■ Task goal
Each record must be copied in full and unchanged; any image it holds is excluded.

▼

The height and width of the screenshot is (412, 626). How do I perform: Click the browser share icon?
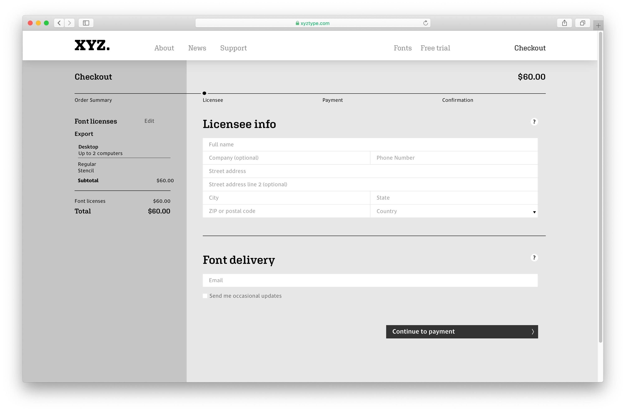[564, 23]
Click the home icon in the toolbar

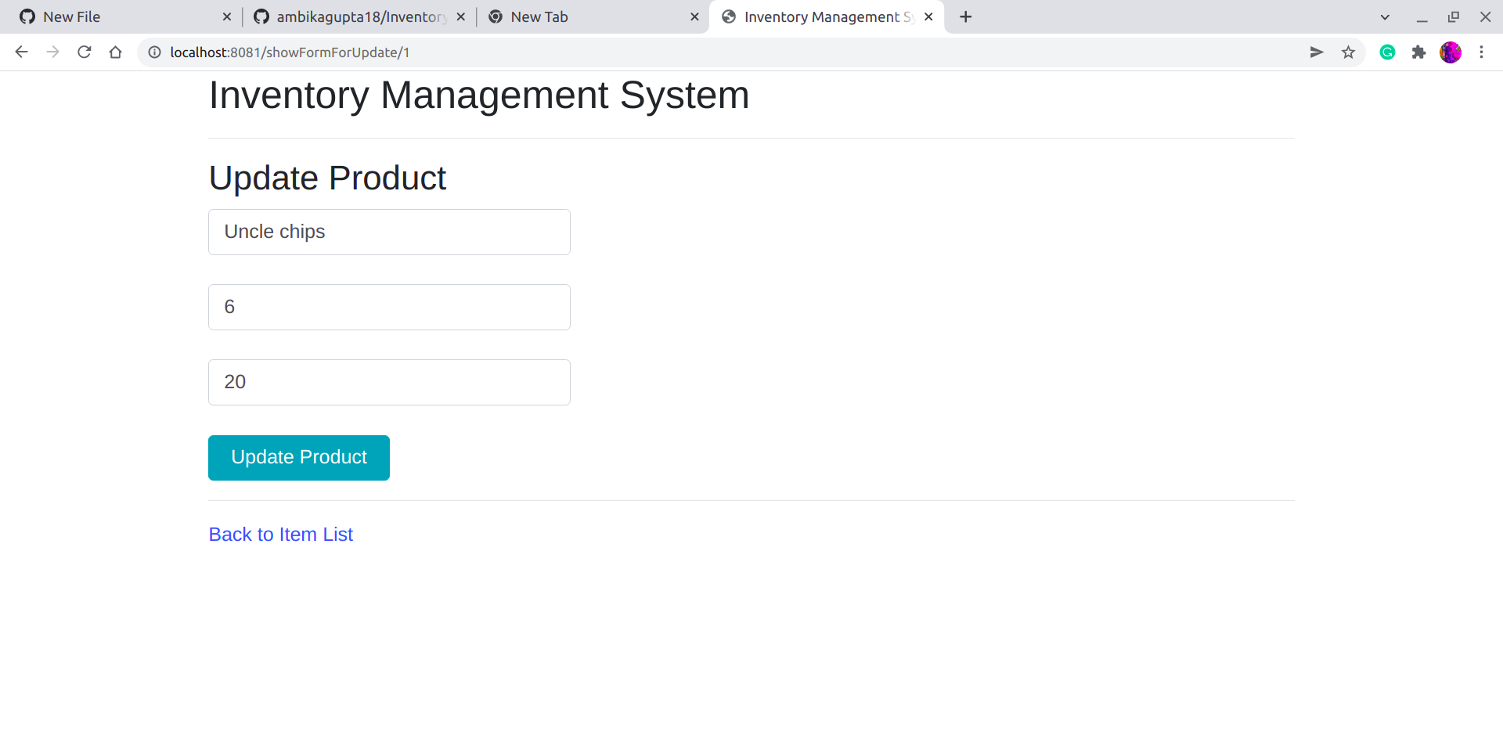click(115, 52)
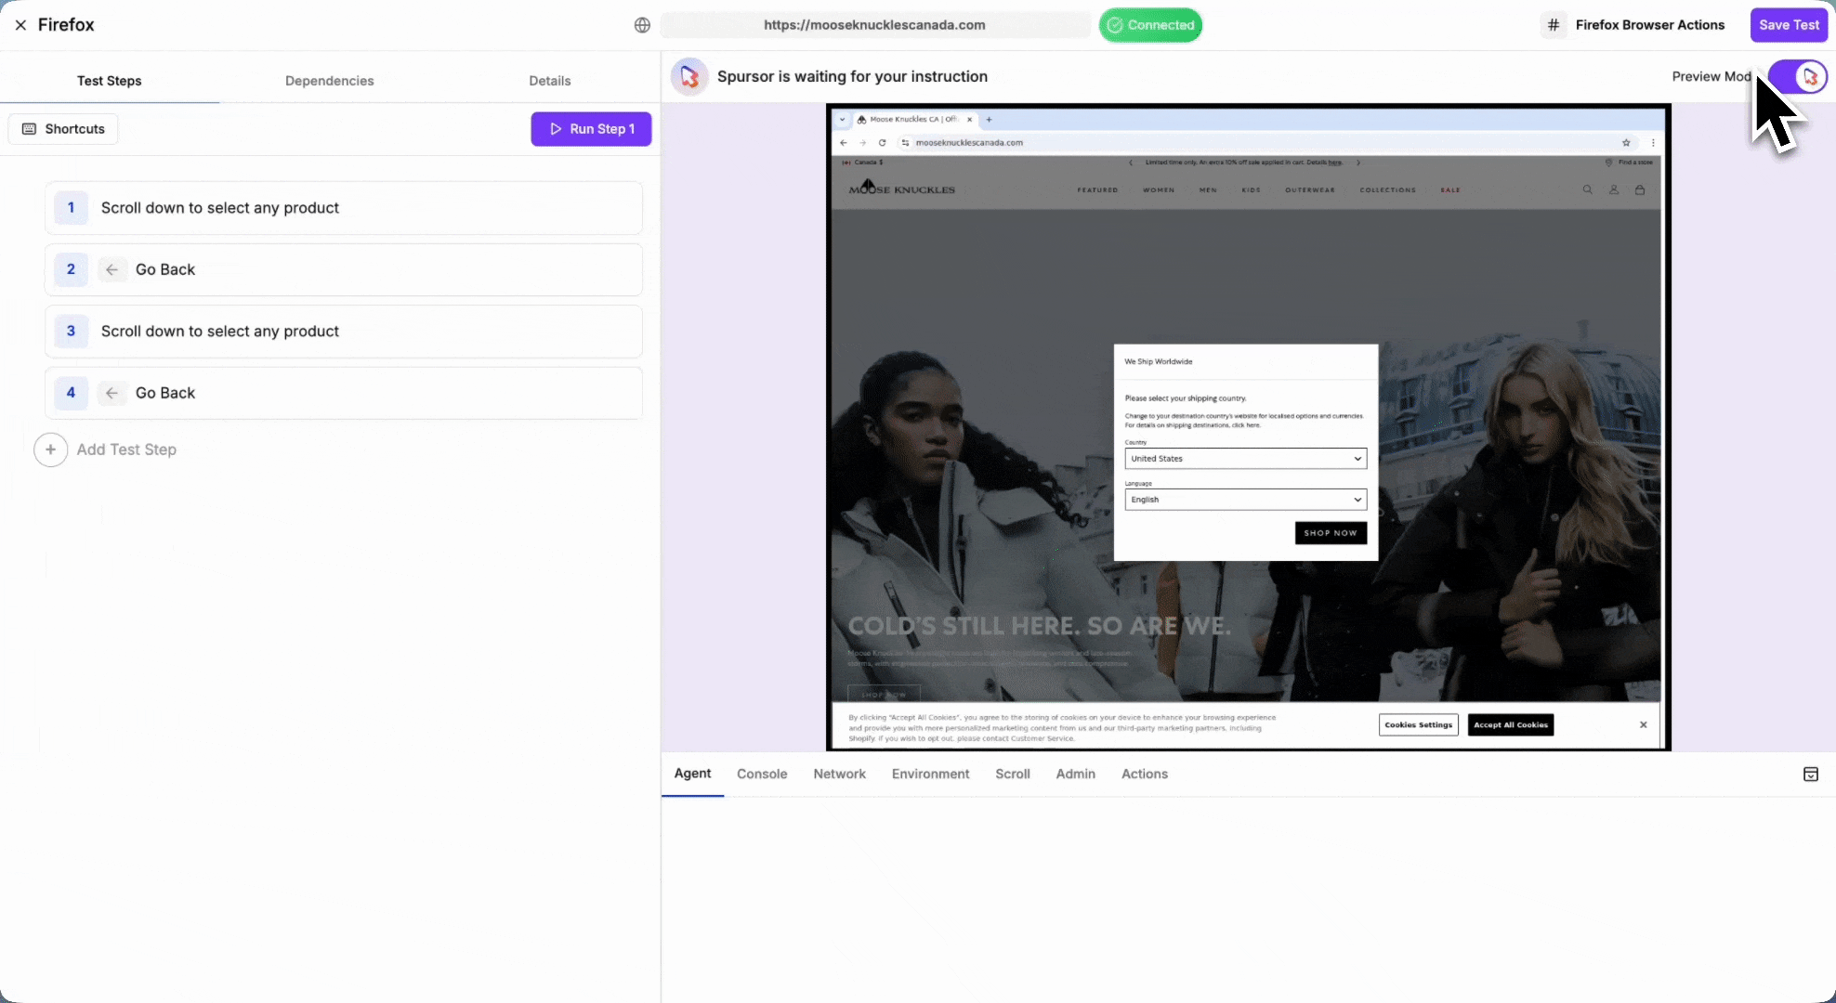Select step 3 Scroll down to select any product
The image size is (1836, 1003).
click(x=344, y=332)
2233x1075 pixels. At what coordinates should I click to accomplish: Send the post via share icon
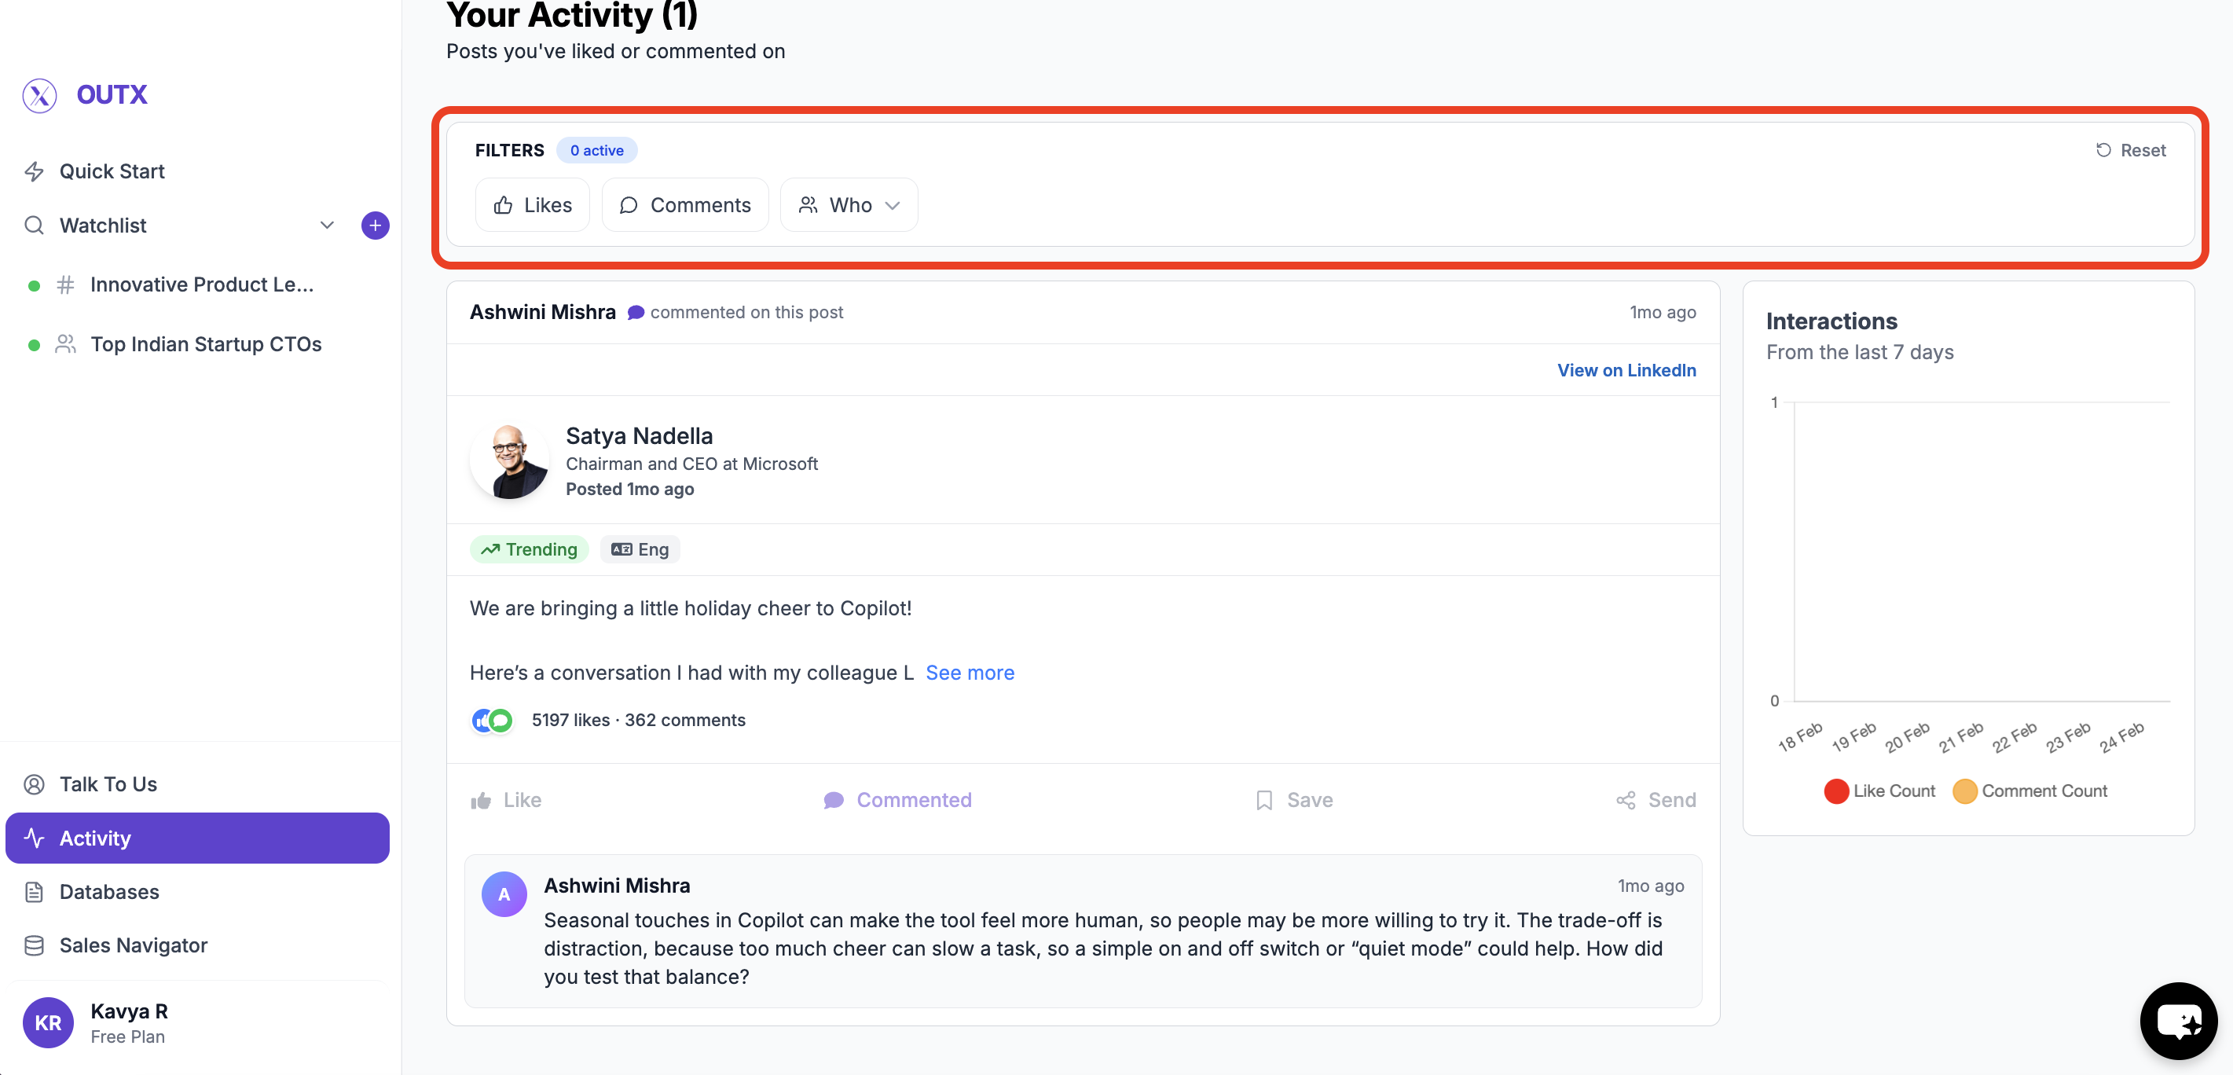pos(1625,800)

▲

■ Output for this exercise
The height and width of the screenshot is (412, 626). How do I perform: Click the browser share icon?
[564, 23]
Click the home icon in the toolbar

click(115, 52)
Select step 3 Scroll down to select any product
The image size is (1836, 1003).
click(x=344, y=332)
2233x1075 pixels. At what coordinates should I click to accomplish: Send the post via share icon
pos(1625,800)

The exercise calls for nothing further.